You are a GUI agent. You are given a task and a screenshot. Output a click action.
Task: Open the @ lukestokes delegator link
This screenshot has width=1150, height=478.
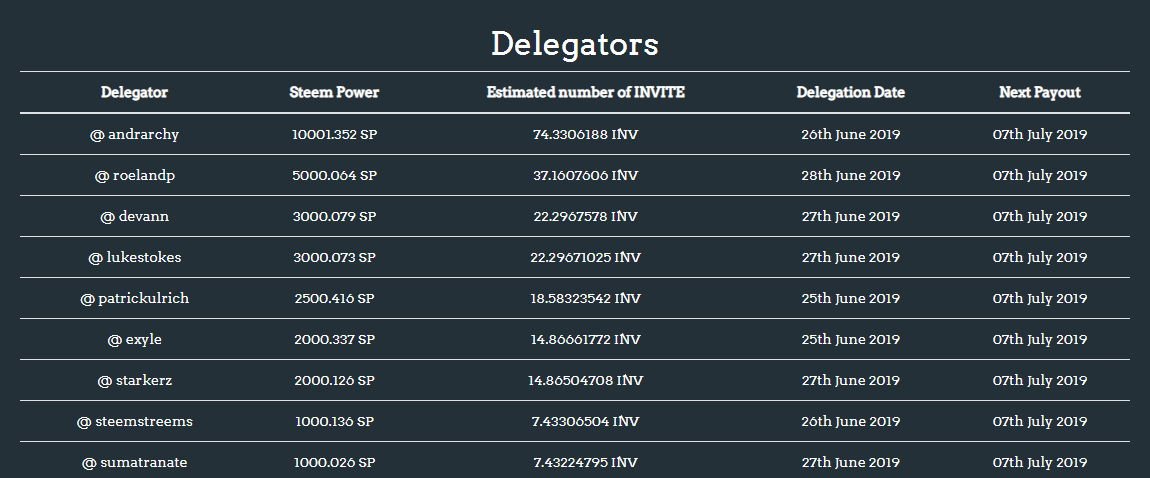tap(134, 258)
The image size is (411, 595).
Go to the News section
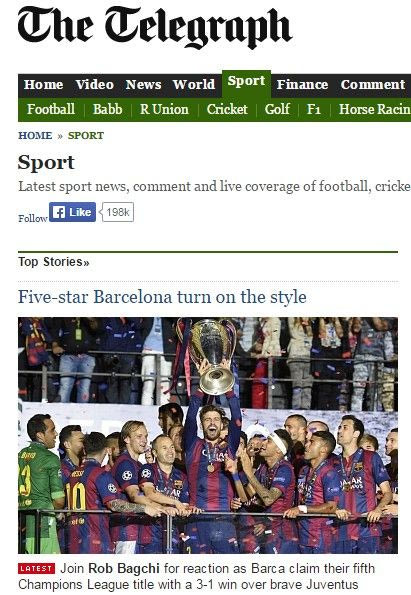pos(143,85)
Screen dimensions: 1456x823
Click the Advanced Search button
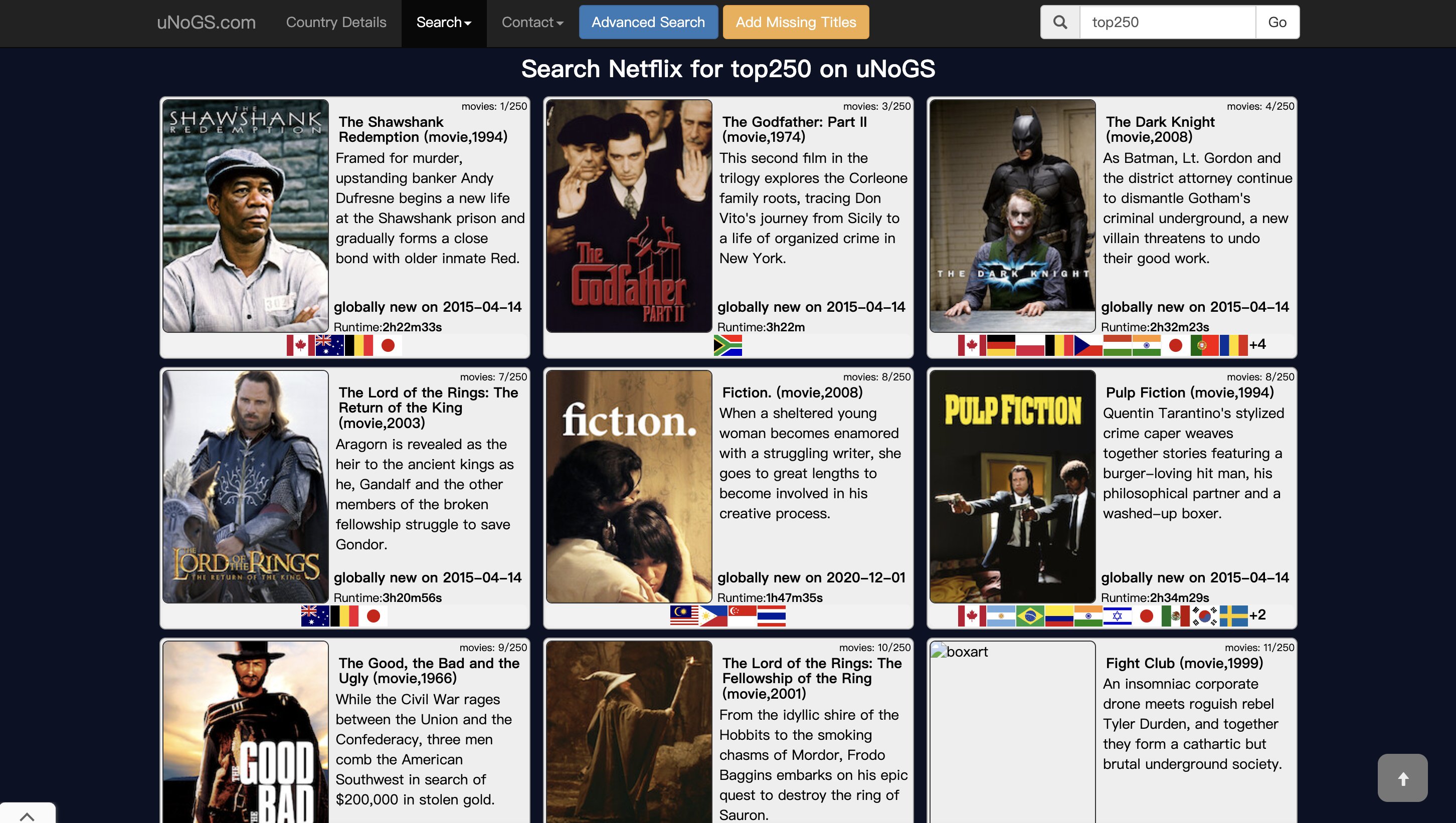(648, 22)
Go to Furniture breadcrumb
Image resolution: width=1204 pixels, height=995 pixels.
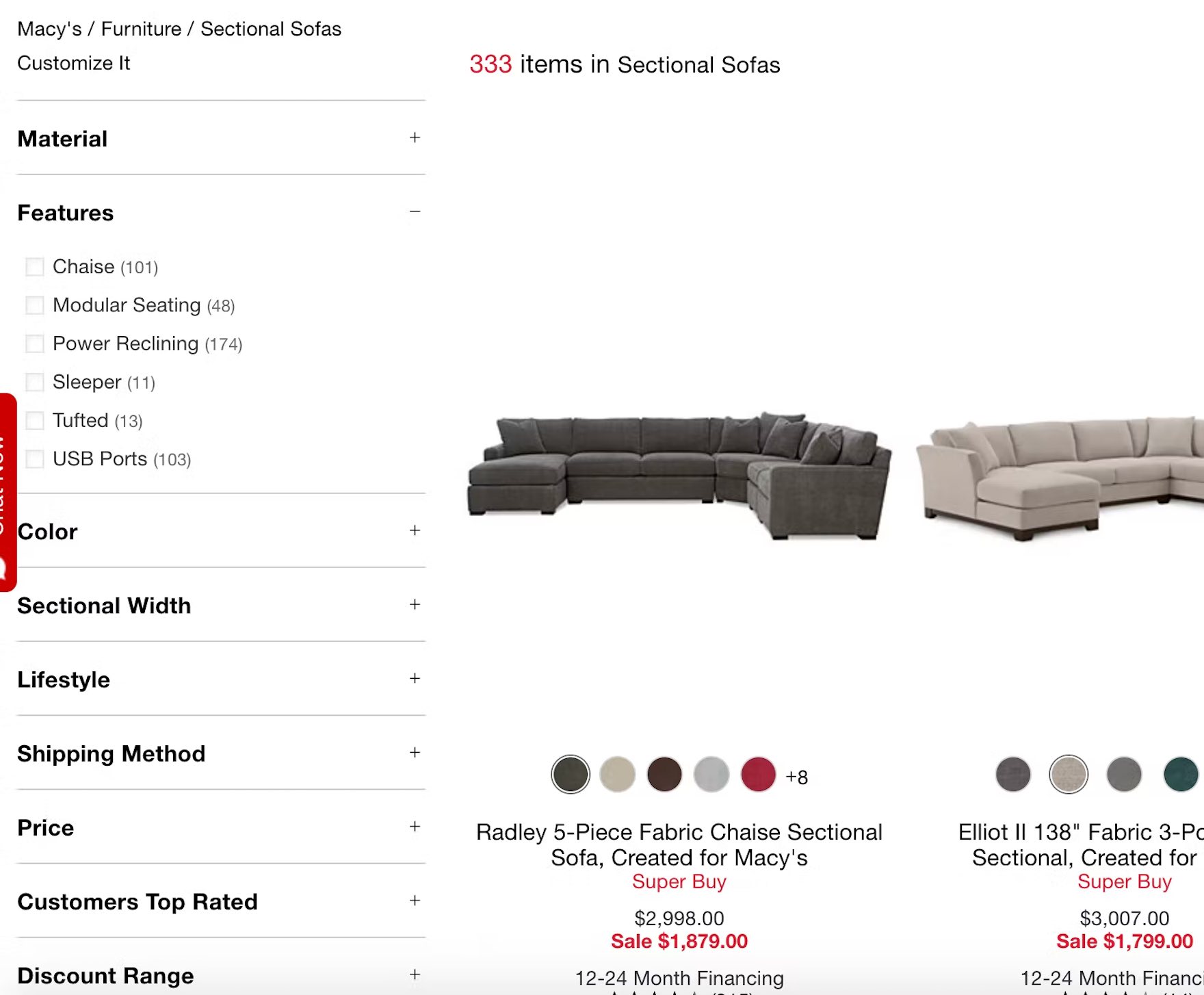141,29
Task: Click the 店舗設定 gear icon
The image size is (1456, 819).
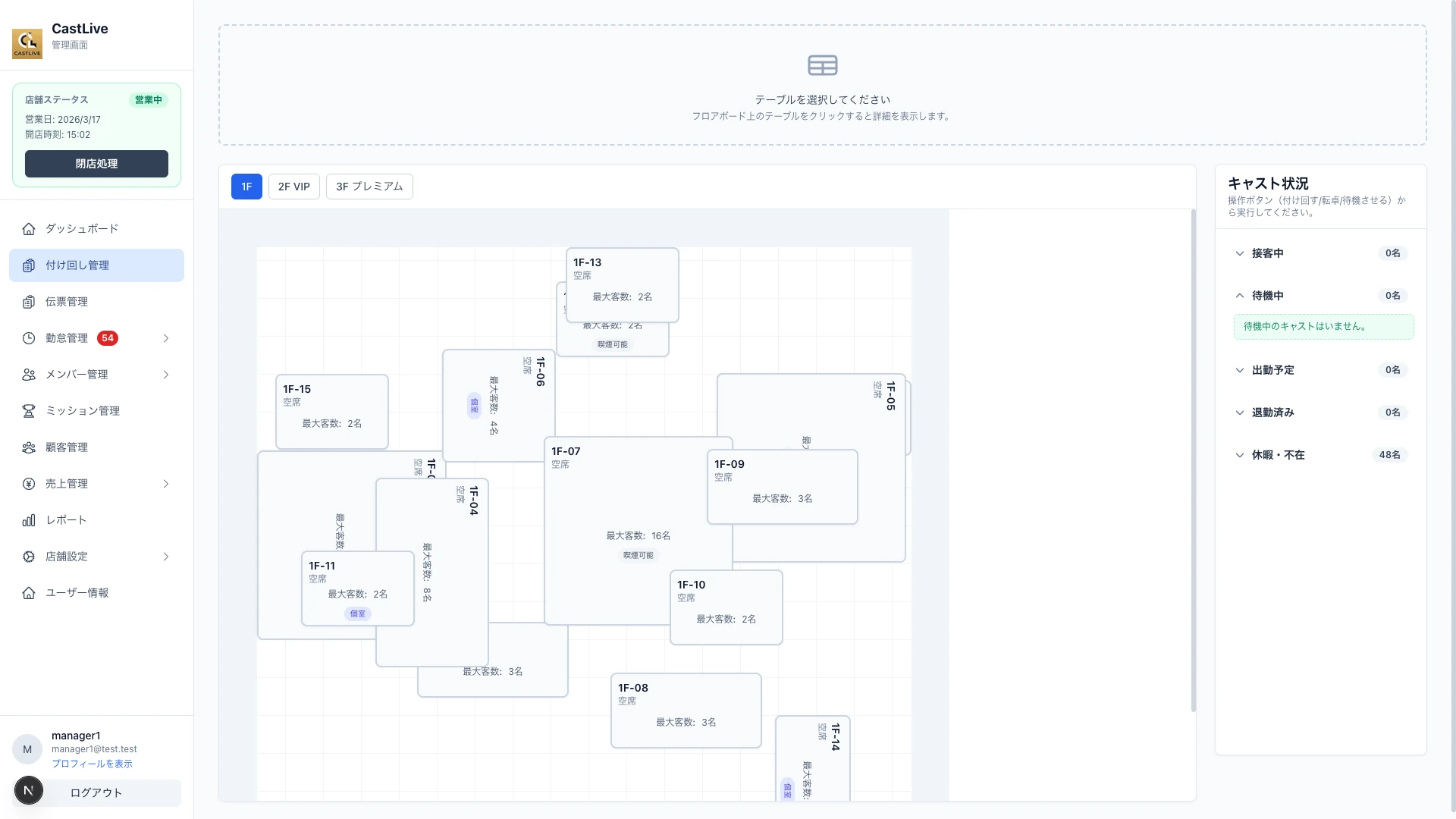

Task brief: All the material above must be copied exactly, and no picture belongs in the copy.

Result for this exercise:
You are a GUI agent. You are given a task and a screenshot. Output a click action.
Task: Open the @ lukestokes delegator link
This screenshot has width=1150, height=478.
tap(134, 258)
The image size is (411, 595).
Go to the News section
pos(143,85)
Screen dimensions: 1456x823
Click the Advanced Search button
(648, 22)
Go to Furniture breadcrumb
Image resolution: width=1204 pixels, height=995 pixels.
141,29
Task: Click the 店舗設定 gear icon
The image size is (1456, 819).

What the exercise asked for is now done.